Le dessin ancien en Espagne : récentes (re) découvertes et nouvel élan pour la recherche

Peu exploré par les chercheurs, le dessin du XVIe siècle en Espagne a été récemment mis à l’honneur dans un ouvrage consacré à la plus importante collection de dessins en Espagne, la Biblioteca Nacional de España. Lors d’une rencontre dans un café madrilène, le professeur Benito Navarette Prieto, qui a co-dirigé la publication, nous a fait part de ses réflexions sur le sujet, pointant du doigt quelques dessins publiés dans l’ouvrage.
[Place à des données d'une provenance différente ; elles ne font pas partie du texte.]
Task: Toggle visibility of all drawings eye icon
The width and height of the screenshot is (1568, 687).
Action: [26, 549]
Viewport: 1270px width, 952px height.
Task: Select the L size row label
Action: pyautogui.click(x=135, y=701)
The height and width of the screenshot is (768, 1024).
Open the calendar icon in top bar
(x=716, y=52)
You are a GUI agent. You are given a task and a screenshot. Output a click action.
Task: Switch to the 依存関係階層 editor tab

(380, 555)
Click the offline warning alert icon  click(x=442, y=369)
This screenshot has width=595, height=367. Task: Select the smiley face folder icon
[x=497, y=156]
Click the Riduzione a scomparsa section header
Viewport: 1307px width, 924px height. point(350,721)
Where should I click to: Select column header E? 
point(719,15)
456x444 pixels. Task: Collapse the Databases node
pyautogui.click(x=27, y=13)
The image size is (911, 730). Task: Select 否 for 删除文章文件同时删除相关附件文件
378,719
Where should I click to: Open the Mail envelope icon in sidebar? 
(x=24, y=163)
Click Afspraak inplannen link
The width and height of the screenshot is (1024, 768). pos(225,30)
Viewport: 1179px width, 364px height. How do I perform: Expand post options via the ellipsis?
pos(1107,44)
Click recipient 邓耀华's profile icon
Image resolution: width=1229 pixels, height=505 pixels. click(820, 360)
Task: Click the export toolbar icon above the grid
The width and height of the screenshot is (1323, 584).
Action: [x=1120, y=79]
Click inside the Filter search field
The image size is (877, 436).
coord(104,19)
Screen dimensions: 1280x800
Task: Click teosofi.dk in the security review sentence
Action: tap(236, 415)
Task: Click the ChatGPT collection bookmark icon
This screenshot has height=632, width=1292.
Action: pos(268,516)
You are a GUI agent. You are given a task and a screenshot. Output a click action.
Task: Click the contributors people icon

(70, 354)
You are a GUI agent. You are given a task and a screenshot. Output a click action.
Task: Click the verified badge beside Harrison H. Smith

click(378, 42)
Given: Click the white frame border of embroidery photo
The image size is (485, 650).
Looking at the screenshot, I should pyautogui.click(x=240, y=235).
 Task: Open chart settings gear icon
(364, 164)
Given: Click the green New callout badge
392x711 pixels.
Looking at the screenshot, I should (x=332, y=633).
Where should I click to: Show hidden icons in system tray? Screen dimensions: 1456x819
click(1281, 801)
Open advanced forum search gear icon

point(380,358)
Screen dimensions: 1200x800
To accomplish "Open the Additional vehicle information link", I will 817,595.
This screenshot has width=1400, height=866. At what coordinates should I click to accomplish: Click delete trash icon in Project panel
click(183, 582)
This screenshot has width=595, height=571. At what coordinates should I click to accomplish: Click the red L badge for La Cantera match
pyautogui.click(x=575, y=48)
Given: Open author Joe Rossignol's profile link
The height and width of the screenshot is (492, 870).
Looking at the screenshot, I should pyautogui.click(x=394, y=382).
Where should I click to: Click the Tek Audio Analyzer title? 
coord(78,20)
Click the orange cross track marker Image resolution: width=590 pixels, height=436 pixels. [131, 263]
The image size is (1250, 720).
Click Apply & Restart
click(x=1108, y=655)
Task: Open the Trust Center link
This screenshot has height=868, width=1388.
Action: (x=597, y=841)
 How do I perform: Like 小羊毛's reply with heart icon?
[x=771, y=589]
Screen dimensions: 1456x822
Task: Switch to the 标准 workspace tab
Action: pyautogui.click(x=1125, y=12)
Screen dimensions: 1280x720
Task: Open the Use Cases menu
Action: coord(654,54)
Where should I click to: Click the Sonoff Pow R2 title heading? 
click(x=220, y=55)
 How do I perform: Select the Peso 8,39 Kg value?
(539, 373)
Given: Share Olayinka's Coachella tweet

En partant des erreurs produites sur les attributions, Benito Navarette Prieto questionne le contexte de production des dessins réalisés en Espagne au XVIe siècle. Déjà en 2018, dans le catalogue d’exposition Spagna e Italia in dialogo nell’Europa del Cinquecento aux Galeries Offices, avec Marzia Faietti, collaboratrice des projets scientifiques aux Galeries des Offices et chercheuse associée auprès du Kunsthistorisches Institut in Florenz Max-Planck-Institut, ils avaient souligné des problématiques liées aux notions de « dessins italiens », de « dessins espagnols » et aux zones géographiques artistiques de l’époque, notamment celle que domine le règne de Philippe II en Italie, et la colonisation du « nouveau monde ». L’approche méthodologique de Benito Navarette Prieto veut combiner le travail d’attribution à une démarche historico-culturelle. La recherche d’une définition ou d’une idiosyncrasie graphique des artistes espagnols se lie à un lieu commun de production, celui de la Méditerranée. Ce lieu unit le caractère des artistes de chaque pays et explique la communion des formes.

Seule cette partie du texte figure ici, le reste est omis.